The response must consist of the lines from the one holding "Click the sorted Variance % filter icon" through the final line of the entries, given again exactly and without any pictures.

### MATERIAL SUPPLIED

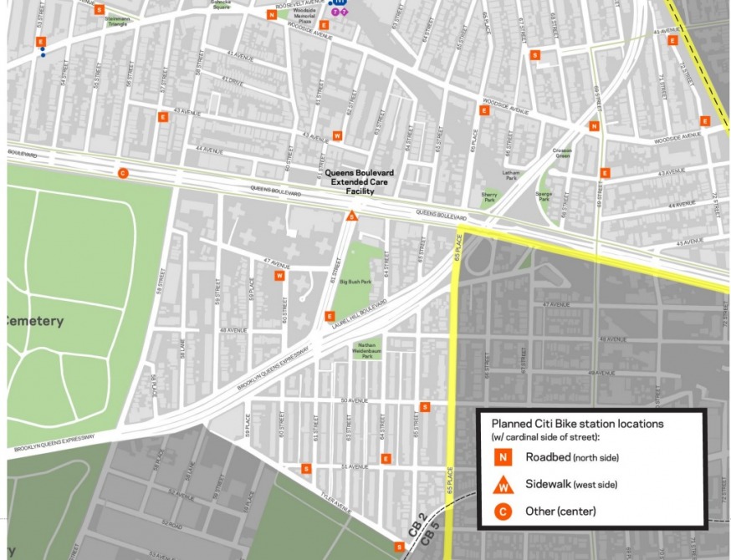Viewport: 731px width, 560px height.
Task: Select the S marker at the map's bottom edge
Action: [x=400, y=547]
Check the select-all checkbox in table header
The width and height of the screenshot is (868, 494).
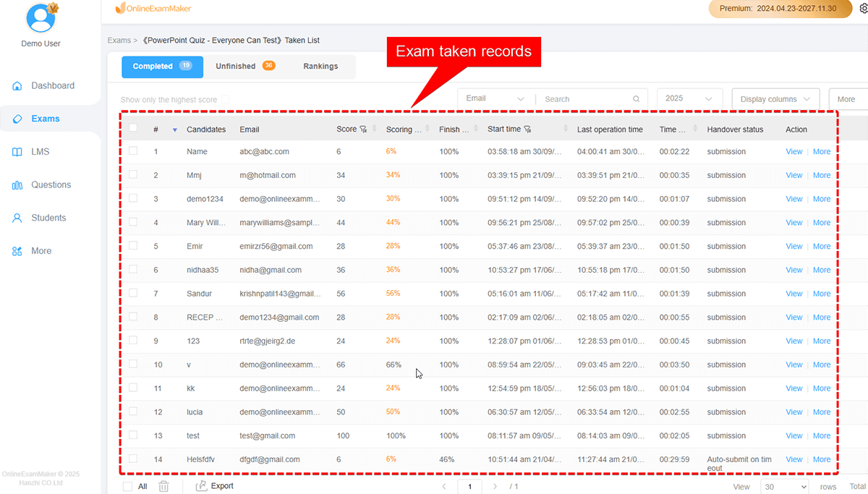[133, 128]
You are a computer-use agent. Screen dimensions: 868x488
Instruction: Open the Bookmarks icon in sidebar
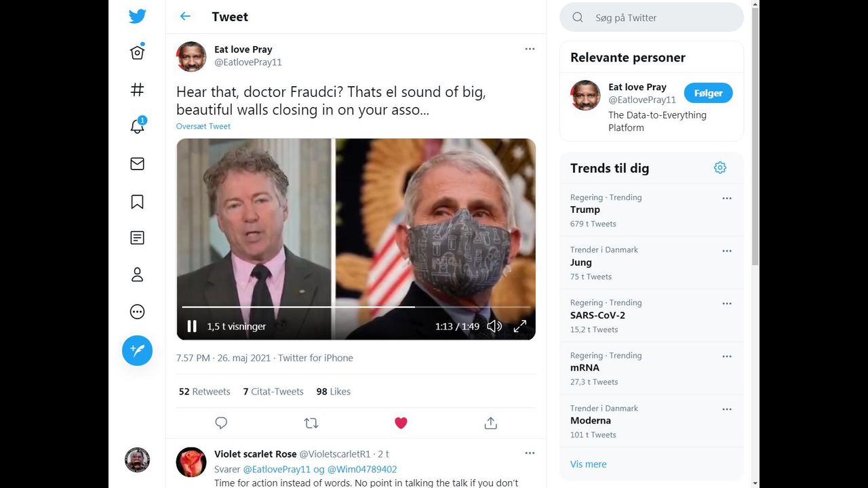tap(137, 201)
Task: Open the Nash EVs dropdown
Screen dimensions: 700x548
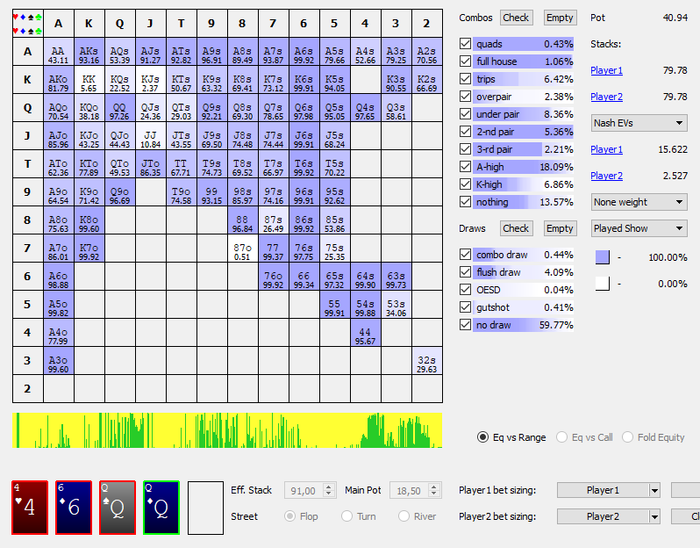Action: pos(637,123)
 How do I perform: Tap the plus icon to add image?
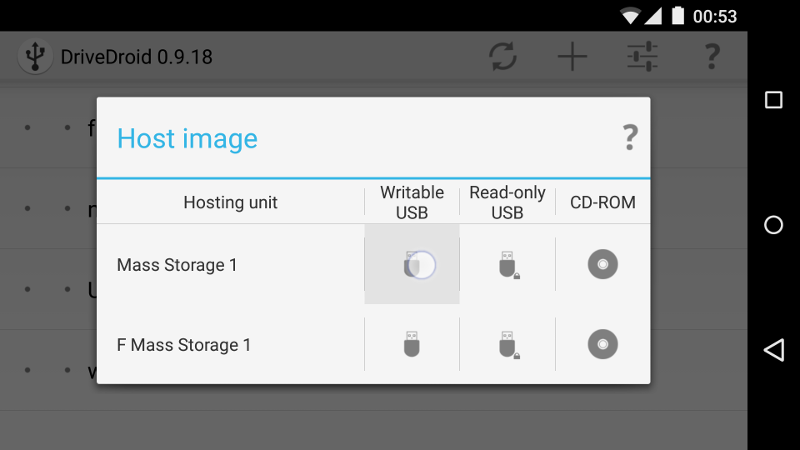coord(572,56)
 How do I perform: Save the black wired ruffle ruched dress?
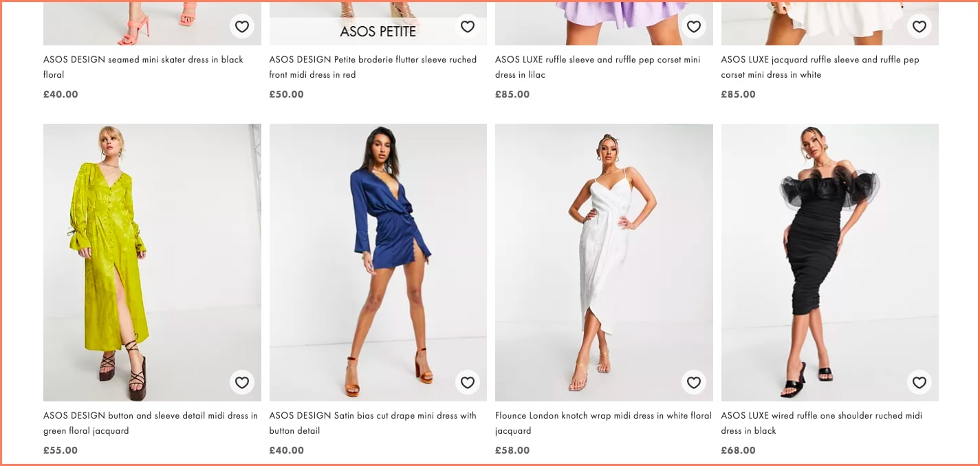pyautogui.click(x=919, y=382)
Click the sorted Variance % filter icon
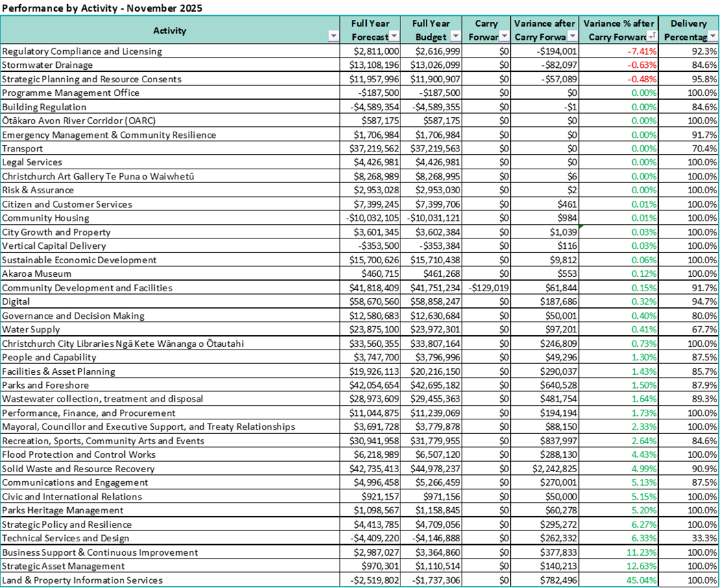The height and width of the screenshot is (588, 720). pyautogui.click(x=651, y=37)
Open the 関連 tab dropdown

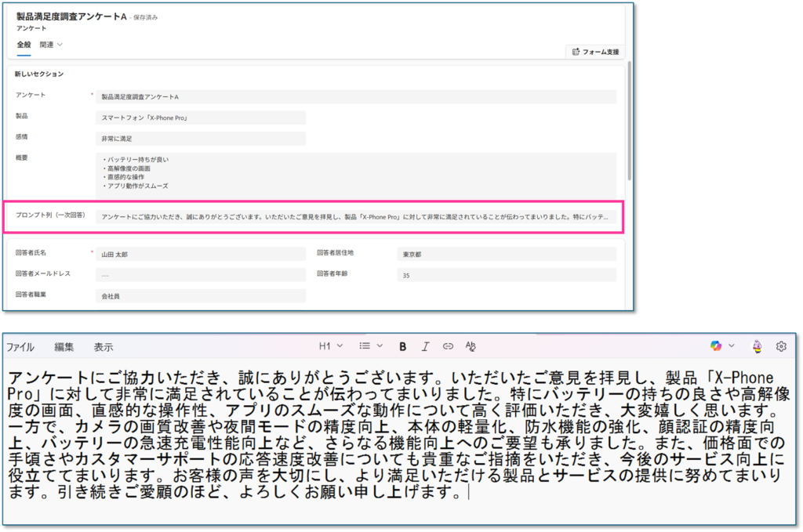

######

_WRITTEN SOLUTION_
Click the sorted Variance % filter icon
The height and width of the screenshot is (588, 720). pyautogui.click(x=651, y=37)
Open the 関連 tab dropdown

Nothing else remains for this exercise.